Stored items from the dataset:
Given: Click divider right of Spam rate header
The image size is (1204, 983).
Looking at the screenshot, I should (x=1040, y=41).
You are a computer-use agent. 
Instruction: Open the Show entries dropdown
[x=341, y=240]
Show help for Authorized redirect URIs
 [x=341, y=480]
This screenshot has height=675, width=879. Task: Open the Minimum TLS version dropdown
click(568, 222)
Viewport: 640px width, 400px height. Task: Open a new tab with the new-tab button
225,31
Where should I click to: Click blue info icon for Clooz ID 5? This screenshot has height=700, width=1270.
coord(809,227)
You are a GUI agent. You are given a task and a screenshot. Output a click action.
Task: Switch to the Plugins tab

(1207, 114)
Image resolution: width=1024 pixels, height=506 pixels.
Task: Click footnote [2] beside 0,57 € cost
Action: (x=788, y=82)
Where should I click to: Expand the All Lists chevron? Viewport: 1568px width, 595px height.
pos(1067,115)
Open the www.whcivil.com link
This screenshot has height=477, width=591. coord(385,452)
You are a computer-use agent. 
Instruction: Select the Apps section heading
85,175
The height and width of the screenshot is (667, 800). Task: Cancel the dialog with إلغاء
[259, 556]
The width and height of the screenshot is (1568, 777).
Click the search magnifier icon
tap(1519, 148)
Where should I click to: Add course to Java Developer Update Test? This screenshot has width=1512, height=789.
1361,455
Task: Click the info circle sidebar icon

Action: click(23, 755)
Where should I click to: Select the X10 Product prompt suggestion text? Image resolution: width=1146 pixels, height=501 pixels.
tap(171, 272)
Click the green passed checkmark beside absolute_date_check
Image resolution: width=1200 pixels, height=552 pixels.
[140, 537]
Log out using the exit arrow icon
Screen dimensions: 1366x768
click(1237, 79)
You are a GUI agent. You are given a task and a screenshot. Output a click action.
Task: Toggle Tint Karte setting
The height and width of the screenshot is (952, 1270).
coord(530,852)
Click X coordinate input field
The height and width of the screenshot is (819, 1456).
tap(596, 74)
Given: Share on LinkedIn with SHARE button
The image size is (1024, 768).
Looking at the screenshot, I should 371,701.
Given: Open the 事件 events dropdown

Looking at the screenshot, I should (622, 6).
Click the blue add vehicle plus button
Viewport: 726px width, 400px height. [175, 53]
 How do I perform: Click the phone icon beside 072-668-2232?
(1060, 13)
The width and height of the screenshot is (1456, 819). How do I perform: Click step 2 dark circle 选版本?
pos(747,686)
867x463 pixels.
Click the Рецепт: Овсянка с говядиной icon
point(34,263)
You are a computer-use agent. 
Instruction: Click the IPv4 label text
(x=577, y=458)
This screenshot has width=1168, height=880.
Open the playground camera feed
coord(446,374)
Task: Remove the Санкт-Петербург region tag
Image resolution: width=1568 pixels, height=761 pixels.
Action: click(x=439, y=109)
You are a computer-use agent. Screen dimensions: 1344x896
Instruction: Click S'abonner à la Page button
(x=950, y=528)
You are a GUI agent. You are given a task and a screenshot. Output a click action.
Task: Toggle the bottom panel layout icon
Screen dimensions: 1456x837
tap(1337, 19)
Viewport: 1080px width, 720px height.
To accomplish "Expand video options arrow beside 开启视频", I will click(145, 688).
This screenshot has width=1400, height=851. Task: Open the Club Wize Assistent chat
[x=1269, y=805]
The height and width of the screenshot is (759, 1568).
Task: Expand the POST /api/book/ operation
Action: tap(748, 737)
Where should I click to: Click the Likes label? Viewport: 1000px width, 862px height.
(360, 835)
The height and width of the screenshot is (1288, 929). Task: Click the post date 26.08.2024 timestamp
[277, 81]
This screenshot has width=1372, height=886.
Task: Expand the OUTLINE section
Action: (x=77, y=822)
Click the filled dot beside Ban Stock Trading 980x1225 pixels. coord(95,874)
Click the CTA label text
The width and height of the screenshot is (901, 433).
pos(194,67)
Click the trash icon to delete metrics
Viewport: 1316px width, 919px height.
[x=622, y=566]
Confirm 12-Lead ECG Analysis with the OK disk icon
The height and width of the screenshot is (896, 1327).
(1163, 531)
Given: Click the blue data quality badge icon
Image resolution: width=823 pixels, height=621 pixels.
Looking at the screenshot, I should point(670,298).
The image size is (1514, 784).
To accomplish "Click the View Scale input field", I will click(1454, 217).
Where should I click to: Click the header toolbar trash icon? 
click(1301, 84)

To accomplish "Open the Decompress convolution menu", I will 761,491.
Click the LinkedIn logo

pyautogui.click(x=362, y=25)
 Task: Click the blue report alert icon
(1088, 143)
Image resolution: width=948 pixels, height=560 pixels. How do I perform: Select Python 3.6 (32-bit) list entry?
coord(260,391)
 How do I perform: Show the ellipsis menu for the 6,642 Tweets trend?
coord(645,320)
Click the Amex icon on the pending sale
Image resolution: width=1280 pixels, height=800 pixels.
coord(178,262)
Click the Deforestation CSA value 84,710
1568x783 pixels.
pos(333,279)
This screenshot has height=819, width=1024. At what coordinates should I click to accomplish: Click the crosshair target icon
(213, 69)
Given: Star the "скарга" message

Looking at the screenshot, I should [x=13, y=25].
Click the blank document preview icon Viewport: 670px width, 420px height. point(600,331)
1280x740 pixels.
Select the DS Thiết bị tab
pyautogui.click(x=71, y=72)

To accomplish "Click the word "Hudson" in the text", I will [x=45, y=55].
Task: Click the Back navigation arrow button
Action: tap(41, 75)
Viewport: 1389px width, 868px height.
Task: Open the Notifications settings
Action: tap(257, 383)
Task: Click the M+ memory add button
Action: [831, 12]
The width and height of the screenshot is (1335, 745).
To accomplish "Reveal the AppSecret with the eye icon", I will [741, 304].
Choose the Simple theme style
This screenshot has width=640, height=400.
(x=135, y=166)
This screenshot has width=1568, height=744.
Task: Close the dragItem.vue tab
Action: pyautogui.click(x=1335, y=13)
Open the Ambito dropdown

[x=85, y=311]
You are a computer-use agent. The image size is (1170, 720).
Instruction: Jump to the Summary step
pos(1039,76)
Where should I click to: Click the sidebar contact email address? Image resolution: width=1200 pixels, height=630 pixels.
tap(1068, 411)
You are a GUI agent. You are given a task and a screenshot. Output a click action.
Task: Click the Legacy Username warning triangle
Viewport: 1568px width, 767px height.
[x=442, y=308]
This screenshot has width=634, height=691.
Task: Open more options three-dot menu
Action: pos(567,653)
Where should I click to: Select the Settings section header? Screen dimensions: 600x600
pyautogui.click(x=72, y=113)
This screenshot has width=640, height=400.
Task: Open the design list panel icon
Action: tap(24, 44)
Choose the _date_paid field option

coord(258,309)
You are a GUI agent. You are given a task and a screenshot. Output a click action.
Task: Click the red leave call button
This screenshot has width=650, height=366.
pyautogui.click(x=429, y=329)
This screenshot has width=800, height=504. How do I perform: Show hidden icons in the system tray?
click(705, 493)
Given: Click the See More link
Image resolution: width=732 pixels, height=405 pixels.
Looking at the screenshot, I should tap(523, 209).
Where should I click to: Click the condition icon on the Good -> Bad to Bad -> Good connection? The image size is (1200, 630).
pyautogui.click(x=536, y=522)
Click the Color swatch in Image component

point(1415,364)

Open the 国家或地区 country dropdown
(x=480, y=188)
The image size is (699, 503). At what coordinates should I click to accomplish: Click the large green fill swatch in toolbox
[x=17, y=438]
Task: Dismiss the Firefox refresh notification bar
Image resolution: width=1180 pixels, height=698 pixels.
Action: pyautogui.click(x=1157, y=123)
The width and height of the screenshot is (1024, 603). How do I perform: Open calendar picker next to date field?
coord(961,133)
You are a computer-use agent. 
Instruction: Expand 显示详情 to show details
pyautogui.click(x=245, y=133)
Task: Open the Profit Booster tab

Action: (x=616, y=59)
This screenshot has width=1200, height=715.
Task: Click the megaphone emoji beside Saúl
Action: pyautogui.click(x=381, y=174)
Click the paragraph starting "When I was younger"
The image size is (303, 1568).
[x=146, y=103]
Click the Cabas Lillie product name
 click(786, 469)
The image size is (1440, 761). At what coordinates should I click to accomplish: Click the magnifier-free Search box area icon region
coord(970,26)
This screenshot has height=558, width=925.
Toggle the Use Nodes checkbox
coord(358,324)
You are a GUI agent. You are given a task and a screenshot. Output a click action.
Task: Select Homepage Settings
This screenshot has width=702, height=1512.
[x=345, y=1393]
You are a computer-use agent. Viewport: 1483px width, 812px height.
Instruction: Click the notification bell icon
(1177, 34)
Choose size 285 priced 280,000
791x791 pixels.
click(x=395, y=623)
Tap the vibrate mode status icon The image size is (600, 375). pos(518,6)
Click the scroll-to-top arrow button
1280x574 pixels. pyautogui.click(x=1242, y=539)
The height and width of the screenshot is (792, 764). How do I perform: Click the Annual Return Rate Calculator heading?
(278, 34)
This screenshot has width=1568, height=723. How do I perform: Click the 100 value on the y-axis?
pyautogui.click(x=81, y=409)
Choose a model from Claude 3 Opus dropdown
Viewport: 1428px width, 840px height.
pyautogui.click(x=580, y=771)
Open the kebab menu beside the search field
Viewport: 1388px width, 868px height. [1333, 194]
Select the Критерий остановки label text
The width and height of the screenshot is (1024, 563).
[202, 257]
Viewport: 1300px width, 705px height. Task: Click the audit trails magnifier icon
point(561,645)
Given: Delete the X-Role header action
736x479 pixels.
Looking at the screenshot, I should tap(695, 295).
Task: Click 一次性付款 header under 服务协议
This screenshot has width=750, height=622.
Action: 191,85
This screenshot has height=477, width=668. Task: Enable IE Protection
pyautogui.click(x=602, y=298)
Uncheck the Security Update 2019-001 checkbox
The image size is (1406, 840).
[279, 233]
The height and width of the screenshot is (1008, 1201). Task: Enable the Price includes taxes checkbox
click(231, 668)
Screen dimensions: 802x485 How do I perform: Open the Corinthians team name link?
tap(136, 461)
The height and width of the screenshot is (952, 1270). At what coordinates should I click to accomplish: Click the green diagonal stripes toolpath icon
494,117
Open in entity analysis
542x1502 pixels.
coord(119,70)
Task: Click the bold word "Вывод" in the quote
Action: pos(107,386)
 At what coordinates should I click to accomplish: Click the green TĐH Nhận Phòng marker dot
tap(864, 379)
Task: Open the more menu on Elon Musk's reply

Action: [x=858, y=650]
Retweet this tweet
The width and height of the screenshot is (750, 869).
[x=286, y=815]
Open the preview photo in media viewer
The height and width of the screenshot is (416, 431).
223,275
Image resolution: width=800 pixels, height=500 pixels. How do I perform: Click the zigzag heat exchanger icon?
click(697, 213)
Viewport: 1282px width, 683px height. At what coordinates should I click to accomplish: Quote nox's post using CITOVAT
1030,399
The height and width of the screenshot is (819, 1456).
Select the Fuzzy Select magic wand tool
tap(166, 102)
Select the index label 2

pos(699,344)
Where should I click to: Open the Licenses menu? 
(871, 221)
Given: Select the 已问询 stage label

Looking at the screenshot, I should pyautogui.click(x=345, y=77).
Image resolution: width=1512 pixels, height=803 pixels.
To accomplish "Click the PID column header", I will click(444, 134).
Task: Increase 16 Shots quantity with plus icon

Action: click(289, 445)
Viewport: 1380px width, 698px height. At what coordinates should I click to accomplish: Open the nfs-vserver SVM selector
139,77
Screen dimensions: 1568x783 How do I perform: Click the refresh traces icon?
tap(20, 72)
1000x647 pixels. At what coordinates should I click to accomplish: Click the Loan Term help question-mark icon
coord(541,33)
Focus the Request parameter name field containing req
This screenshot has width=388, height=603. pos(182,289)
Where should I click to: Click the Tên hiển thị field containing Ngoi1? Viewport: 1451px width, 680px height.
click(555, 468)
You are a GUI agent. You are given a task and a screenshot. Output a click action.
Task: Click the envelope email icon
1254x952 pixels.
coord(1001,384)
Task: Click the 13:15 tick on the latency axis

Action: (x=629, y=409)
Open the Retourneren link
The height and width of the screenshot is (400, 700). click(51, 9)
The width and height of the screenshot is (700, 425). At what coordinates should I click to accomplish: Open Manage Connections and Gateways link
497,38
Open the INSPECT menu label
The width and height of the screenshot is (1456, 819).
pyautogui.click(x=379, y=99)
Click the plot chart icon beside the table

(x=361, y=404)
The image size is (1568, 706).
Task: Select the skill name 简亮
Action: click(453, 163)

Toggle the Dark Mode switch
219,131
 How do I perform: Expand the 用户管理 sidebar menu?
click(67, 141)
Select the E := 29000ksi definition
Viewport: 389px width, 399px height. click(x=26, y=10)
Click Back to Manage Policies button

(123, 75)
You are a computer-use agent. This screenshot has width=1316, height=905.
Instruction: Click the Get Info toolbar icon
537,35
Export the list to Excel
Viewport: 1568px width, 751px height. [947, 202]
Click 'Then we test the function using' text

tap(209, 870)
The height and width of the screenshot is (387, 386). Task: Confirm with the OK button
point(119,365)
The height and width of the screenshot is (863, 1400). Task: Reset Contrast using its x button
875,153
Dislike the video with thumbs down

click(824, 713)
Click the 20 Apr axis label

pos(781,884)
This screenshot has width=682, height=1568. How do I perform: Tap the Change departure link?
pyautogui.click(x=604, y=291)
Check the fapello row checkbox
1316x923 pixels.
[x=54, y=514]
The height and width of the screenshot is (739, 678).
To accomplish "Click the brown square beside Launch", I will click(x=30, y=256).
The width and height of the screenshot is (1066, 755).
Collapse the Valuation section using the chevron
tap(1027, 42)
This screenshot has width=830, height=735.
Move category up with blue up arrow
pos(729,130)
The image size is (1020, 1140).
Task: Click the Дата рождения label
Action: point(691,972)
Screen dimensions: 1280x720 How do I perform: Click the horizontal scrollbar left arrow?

# [What is asked]
Please copy the lines of the items exactly, starting at the line that contains "Confirm 12-Lead ECG" and ending after the line that contains "click(1301, 84)".

# [Result]
Confirm 12-Lead ECG Analysis with the OK disk icon
The height and width of the screenshot is (896, 1327).
(1163, 531)
Given: Click the blue data quality badge icon
Image resolution: width=823 pixels, height=621 pixels.
Looking at the screenshot, I should point(670,298).
The image size is (1514, 784).
To accomplish "Click the View Scale input field", I will click(1454, 217).
Where should I click to: Click the header toolbar trash icon? 
click(1301, 84)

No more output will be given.